SUPPLIED MATERIAL.
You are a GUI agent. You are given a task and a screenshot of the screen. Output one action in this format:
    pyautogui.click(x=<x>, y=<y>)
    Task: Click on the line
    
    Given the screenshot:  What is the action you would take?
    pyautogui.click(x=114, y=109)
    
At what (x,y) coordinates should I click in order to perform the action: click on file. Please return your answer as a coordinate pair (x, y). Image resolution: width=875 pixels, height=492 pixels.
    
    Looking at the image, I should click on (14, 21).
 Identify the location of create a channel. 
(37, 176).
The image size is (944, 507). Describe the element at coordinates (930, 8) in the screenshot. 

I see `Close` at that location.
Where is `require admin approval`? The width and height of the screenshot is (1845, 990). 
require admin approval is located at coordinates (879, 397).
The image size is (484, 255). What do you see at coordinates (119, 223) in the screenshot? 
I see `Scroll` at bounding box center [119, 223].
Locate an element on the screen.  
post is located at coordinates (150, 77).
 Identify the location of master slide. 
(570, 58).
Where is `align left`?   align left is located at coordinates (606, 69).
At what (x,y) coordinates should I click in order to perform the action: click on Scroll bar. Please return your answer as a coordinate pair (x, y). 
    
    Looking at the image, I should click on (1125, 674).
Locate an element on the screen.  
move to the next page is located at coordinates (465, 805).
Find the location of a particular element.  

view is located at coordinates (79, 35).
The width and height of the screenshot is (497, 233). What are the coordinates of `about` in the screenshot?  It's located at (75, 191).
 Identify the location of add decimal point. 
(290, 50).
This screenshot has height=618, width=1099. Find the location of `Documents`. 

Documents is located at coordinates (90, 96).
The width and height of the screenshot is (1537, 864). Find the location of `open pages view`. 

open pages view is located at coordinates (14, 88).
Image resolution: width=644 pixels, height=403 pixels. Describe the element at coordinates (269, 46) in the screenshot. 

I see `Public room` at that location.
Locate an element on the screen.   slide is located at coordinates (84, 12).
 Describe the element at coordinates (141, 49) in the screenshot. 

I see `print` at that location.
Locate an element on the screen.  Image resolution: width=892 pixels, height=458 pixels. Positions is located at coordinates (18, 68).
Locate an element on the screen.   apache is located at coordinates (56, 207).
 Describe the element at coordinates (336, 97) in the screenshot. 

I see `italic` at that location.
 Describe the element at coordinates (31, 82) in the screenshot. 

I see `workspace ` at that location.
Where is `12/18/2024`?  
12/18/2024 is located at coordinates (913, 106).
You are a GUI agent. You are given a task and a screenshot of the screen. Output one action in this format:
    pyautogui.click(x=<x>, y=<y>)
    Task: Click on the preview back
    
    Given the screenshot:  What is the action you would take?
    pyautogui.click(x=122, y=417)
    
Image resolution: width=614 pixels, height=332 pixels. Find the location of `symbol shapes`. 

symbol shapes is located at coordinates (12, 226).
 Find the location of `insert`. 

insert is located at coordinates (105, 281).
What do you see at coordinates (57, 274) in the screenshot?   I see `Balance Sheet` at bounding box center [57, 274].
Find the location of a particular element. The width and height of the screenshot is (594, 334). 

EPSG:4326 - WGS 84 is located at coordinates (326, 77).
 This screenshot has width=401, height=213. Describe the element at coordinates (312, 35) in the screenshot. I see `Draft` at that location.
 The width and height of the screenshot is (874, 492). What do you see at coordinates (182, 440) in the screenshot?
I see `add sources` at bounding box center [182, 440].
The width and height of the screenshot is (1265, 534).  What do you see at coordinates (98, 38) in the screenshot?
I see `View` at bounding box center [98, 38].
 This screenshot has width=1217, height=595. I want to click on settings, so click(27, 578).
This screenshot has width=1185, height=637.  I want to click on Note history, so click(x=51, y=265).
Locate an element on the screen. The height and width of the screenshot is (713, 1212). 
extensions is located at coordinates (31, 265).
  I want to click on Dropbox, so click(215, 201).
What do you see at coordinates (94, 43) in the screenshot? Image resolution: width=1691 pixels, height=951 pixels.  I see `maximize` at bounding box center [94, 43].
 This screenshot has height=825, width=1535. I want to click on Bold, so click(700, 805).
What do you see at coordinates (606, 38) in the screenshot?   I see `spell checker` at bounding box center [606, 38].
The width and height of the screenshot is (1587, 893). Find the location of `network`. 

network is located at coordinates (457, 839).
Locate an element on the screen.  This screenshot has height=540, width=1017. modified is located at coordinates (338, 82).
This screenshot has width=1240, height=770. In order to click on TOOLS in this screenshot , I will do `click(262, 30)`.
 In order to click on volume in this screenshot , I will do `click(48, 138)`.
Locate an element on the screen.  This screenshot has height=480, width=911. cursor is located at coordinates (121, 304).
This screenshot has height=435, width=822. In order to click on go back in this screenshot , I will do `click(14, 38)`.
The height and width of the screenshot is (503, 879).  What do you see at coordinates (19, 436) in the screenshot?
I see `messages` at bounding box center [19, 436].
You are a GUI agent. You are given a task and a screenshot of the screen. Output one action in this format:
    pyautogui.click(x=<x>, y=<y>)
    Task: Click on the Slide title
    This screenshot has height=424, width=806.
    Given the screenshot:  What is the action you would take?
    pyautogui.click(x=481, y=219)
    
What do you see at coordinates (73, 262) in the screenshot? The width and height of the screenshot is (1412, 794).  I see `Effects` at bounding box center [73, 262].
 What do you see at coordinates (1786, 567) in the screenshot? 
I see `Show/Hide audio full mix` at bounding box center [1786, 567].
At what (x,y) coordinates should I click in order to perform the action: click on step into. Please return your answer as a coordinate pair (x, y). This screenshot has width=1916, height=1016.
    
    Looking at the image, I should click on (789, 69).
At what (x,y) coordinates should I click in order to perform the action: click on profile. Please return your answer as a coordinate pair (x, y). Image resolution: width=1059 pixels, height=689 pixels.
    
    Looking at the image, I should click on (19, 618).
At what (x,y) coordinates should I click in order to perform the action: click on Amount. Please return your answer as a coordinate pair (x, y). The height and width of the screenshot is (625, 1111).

SHORT TASK.
Could you render the lines of the data above, from the line containing "Identify the location of add decimal point." through the line containing "coordinates (84, 12).", inclusive, as a JSON list of strings, one string per line, with blank lines omitted?

RESPONSE TO THIS TASK.
[
  " Identify the location of add decimal point. ",
  "(290, 50).",
  "This screenshot has height=618, width=1099. Find the location of `Documents`. ",
  "Documents is located at coordinates (90, 96).",
  "The width and height of the screenshot is (1537, 864). Find the location of `open pages view`. ",
  "open pages view is located at coordinates (14, 88).",
  "Image resolution: width=644 pixels, height=403 pixels. Describe the element at coordinates (269, 46) in the screenshot. ",
  "I see `Public room` at that location.",
  "Locate an element on the screen.   slide is located at coordinates (84, 12)."
]